── Provided material ──
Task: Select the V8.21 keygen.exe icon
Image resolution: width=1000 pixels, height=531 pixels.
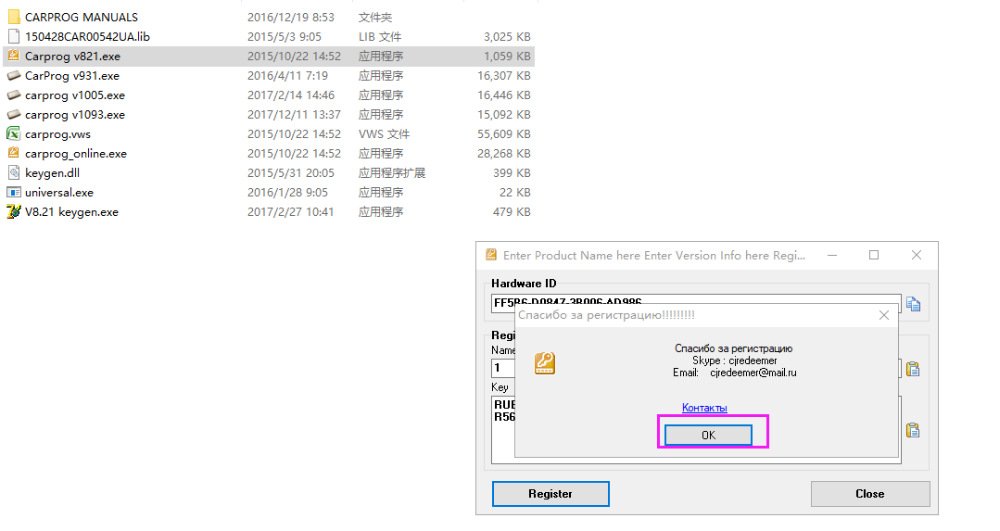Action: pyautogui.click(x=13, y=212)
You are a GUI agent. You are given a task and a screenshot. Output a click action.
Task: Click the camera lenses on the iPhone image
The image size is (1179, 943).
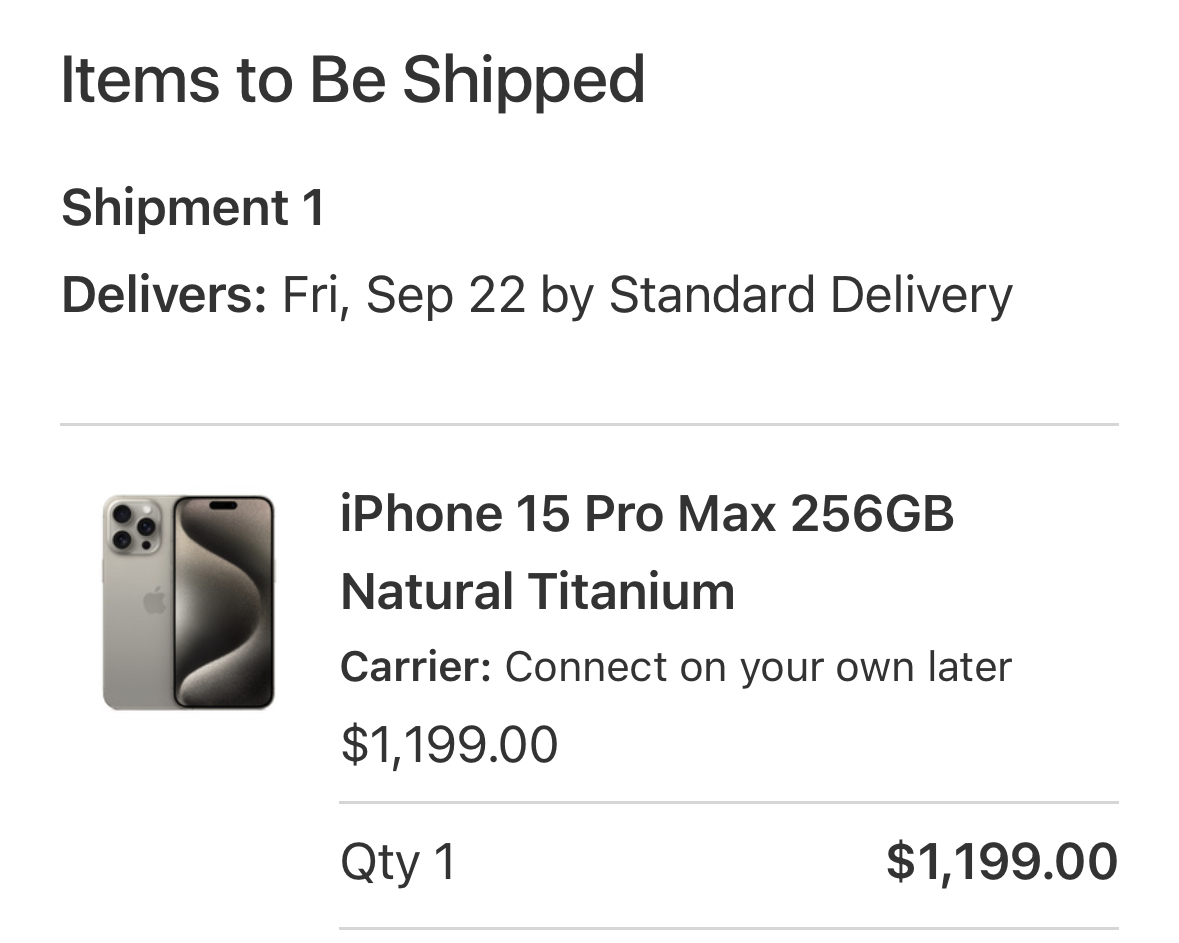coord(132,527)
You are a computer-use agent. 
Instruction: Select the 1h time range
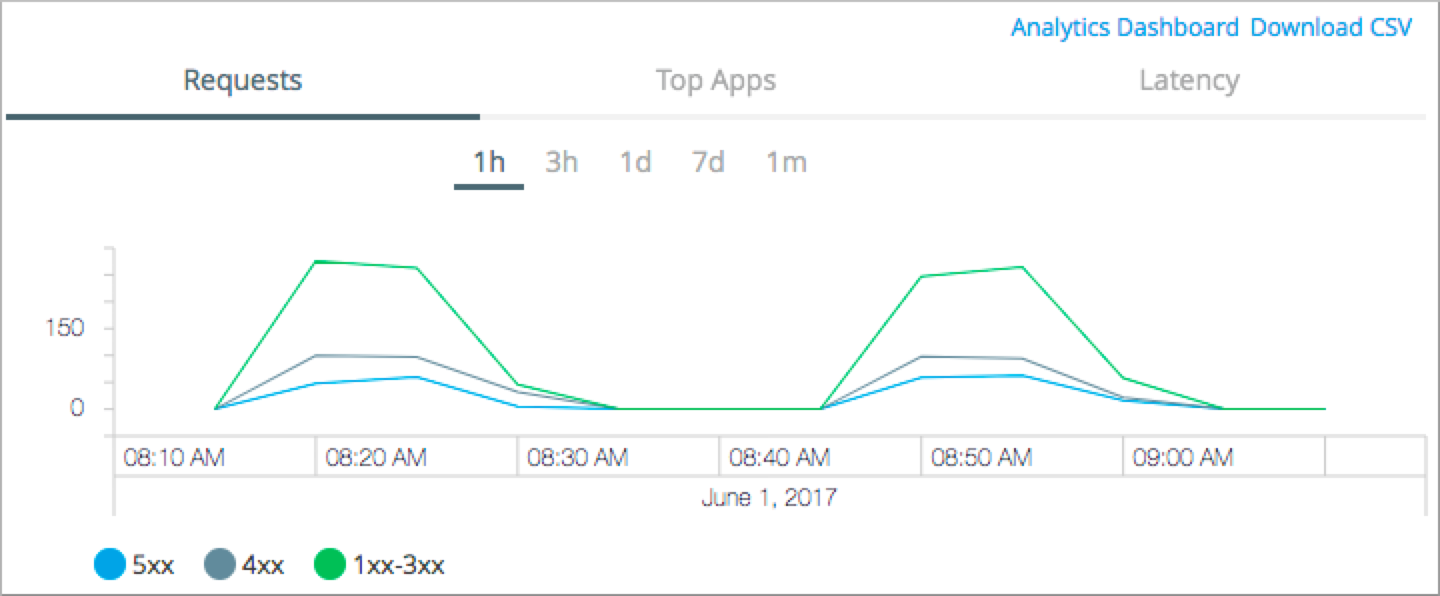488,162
───
── Provided material ──
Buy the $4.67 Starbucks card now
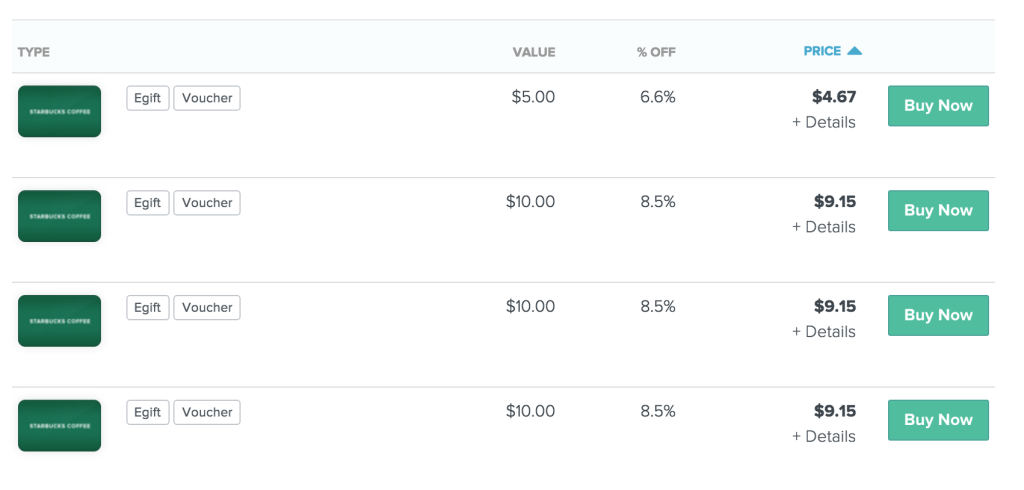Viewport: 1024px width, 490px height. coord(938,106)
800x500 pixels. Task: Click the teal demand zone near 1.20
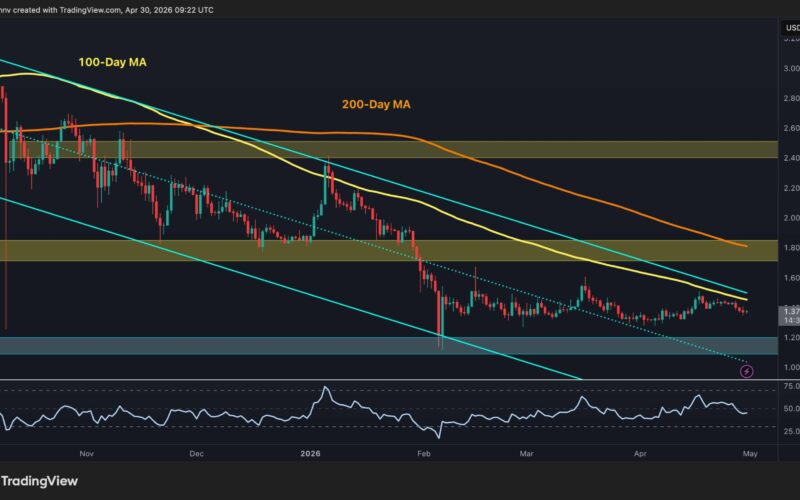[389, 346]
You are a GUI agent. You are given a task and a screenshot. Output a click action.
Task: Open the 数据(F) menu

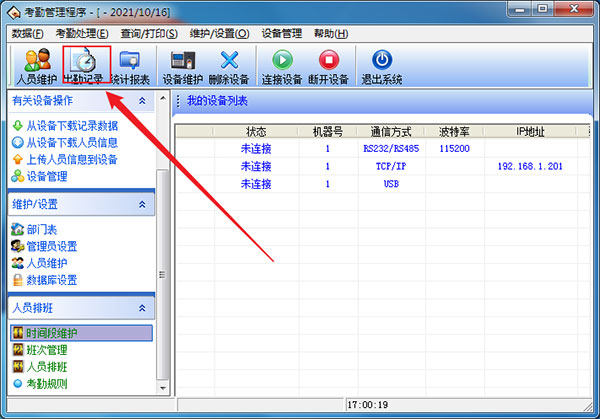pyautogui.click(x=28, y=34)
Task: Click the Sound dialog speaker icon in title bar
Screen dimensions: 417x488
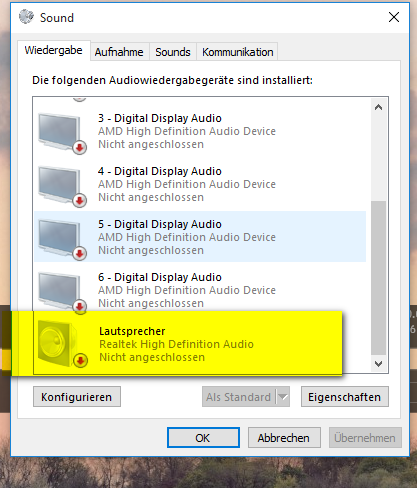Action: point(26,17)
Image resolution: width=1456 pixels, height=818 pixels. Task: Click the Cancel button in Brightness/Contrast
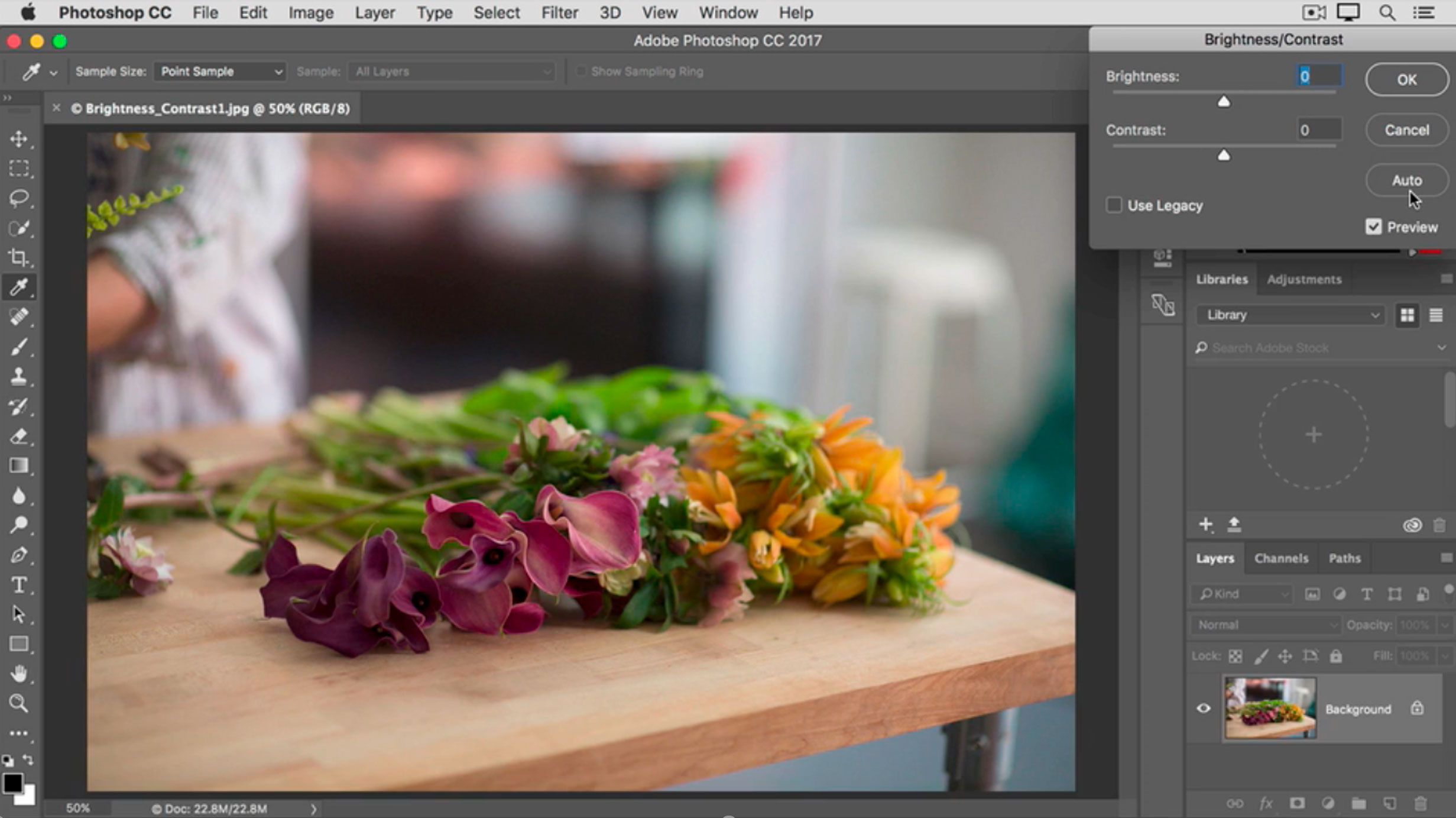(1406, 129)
───
── Provided material ──
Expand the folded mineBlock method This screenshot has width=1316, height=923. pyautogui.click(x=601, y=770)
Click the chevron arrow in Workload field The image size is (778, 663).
───
» **Given instruction**
Rewrite the records from the line that has "Expand the folded" through the line that has "Click the chevron", putting "Priority" in place of "Workload" and leaving everything else as it is.

» **Answer to the problem**
Expand the folded mineBlock method This screenshot has width=1316, height=923. pyautogui.click(x=601, y=770)
Click the chevron arrow in Priority field The image size is (778, 663).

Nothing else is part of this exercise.